I can't think of other limitations at the moment.
Disadvantages to this approach
- sometimes X falls behind(files are no longer pushed). It's not really impacted by the queueing system and no matter if I change it it will still have slow/good times.
- sometimes Y falls behind(a lot of files gather in the queues). Again, the same thing like before.
- 1 Y process is busy with a very large file. It also has several small files in its queue that could be taken on by other Y processes.
- The notification itself is through HTTP and seems somehow unreliable sometimes. Notifications fail and debugging has not revealed anything.
There are some more details that would help to see the picture more clearly.
- Y processes are DB threads/jobs
- X processes are web apps
- Once files reach the X processes, these would also burn resources from the DB side by querying it. It has an impact on the producing part
Now I considered the following approach:
- X will produce files like it has before but will not notify Y. It will hold a buffer (table) to populate the file list
- Y will constantly search for files in the buffer and retrieve them itself and store them in its own queue.

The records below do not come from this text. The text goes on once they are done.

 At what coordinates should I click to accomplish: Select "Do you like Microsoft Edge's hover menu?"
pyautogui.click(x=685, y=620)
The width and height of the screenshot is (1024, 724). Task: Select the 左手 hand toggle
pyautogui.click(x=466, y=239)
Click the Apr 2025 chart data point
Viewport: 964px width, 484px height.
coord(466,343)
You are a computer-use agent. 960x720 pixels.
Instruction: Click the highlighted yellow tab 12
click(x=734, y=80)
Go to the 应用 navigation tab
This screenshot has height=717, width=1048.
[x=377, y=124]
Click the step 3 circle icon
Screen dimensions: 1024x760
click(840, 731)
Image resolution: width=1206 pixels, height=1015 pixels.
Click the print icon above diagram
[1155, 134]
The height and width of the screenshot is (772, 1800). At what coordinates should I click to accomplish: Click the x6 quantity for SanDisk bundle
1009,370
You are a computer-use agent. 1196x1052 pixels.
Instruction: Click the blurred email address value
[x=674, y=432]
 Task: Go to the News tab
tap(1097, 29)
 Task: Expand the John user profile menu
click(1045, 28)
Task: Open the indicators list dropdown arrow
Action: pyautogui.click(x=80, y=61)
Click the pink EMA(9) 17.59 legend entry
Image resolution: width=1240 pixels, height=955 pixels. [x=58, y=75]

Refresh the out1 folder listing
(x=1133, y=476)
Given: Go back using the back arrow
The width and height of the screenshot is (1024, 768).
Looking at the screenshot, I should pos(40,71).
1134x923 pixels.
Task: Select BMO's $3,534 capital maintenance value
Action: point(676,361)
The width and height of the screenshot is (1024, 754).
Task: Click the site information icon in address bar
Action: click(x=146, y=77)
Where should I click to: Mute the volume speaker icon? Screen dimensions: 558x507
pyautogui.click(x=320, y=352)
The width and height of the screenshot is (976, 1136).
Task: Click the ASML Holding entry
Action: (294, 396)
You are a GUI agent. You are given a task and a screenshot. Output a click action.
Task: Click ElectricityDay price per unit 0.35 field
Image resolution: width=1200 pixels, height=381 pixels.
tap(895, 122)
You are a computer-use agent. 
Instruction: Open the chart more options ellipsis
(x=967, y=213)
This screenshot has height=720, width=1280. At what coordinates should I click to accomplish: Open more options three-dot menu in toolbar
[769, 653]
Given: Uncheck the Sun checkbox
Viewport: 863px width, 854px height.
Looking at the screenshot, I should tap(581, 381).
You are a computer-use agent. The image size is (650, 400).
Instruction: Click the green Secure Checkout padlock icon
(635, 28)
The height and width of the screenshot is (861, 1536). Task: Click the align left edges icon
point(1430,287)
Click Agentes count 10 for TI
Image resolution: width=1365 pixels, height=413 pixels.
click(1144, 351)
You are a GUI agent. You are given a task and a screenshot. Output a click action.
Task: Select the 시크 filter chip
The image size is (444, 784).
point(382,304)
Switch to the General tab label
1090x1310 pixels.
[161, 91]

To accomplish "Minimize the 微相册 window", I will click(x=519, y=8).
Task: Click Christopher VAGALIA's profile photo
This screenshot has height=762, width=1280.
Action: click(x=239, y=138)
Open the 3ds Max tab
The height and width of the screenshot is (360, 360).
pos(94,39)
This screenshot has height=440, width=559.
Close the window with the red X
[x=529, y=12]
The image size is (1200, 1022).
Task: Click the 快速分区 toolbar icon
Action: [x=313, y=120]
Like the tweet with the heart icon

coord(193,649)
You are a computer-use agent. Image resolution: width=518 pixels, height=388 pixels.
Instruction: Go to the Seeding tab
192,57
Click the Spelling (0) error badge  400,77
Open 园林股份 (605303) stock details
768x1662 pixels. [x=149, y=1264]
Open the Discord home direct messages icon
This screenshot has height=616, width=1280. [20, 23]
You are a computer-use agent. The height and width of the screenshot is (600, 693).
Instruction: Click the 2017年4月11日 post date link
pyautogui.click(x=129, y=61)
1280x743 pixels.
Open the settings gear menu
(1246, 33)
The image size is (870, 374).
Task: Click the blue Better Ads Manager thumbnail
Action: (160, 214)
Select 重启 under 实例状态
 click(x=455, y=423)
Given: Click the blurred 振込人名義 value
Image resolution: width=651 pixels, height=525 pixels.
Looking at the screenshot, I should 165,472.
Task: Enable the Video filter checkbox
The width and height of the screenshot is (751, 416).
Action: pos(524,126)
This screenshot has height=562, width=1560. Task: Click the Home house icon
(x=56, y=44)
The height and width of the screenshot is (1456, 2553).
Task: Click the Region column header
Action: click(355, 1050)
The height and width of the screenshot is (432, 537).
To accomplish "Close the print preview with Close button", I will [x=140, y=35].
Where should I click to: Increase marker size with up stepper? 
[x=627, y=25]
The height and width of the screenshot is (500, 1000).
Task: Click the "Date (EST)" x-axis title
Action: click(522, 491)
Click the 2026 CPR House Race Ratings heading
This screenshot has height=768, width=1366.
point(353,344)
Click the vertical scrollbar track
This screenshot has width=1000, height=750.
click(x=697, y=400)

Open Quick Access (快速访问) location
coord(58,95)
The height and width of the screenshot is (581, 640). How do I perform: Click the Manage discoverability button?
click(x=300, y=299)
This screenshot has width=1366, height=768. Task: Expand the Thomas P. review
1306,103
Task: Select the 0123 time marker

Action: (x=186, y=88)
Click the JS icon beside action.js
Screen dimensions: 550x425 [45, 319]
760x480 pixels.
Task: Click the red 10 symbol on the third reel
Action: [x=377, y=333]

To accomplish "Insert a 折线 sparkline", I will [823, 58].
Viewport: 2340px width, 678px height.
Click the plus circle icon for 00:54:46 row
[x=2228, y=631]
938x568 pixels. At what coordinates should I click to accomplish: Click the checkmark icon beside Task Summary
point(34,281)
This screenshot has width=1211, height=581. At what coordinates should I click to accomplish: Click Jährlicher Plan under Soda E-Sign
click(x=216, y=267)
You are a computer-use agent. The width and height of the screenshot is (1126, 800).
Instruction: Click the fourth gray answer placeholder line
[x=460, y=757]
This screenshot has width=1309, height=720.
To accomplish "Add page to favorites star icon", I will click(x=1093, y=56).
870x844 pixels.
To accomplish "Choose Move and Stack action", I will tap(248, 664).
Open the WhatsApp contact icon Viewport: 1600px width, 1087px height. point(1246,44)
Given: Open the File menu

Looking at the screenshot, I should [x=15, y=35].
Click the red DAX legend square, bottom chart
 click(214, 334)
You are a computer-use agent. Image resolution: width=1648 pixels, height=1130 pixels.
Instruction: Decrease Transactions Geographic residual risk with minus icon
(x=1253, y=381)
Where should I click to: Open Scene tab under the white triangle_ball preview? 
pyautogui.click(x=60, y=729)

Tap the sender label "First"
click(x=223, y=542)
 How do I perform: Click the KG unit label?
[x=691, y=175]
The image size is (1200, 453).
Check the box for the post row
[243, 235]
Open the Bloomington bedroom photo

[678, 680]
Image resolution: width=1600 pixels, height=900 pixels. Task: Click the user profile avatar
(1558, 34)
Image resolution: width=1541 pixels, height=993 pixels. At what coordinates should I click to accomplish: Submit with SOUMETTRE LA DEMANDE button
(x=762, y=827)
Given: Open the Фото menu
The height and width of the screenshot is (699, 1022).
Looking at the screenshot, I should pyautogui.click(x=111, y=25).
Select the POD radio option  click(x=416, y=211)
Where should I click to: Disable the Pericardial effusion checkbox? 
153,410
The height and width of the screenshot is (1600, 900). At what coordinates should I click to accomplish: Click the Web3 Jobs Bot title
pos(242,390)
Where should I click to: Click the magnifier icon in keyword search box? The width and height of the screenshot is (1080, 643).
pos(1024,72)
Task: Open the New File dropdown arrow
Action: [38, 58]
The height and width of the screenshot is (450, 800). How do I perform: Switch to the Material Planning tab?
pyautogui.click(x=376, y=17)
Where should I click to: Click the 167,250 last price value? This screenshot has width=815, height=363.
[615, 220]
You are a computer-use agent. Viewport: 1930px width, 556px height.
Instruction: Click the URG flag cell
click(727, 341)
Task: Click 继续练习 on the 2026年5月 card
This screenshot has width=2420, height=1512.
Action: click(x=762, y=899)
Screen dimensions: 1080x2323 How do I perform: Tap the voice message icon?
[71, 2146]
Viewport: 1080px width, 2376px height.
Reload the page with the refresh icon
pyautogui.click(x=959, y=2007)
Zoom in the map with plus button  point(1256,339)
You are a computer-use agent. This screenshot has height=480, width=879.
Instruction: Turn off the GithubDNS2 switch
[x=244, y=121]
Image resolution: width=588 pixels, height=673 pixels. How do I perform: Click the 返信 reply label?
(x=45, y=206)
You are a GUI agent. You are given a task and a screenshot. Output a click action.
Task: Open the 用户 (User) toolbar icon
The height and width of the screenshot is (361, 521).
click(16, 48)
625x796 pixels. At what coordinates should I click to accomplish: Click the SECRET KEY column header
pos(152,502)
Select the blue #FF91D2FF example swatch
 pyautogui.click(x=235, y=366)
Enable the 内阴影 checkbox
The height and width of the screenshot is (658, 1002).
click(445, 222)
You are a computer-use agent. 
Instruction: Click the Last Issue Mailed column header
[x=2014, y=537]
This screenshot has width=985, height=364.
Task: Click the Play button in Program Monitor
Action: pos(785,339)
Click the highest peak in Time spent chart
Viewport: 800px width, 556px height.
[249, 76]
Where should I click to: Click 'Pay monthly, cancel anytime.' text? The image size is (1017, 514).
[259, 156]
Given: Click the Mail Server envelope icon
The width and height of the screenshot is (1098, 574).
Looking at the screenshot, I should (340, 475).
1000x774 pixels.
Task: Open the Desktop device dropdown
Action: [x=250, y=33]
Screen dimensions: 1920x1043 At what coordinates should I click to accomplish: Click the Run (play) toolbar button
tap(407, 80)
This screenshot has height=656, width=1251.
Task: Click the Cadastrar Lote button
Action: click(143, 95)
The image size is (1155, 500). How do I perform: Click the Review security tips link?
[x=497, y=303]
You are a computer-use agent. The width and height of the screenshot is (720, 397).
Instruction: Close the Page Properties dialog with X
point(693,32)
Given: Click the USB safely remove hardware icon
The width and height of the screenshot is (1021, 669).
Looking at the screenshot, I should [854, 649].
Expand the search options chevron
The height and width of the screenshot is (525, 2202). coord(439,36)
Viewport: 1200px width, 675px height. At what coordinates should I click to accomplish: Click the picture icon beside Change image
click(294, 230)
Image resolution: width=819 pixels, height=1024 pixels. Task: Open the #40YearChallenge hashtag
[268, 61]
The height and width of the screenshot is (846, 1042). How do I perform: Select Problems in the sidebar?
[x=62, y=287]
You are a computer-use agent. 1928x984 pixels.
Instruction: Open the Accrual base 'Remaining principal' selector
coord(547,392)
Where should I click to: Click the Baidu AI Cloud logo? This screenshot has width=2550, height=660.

Now would this change be practical? Like I said, each Y process has its own queue, it doesn't seem to be efficient to keep it anymore. If so, then I'm still undecided on the next bit:
How to decide which files to fetch
I've read through the knapsack problem and I think that has application if I would have the entire list of files from the beginning which I don't. Actually, I do have the list and the size of each file but I wouldn't know when each file would be ready to be taken.
I've gone through the producer-consumer problem but that centers around a fixed buffer and optimising that but in this scenario the buffer is unlimited and I don't really care if it is large or small.
The next best option would be a greedy approach where each Y process locks on the smallest file and takes it. At first it does appear to be the fastest approach and I'm currently building a simulation to verify that but a second opinion would be fantastic.
Update Just to be sure that everyone gets the big picture, I'm linking here a fast-done diagram.
- Jobs are independent from Processes. They will run at a speed and process how many files are possible.
- When a Job finishes with a file it will send a HTTP request to the LB
- Each process queues requests (files) coming from the LB
- The LB works on a round robin rule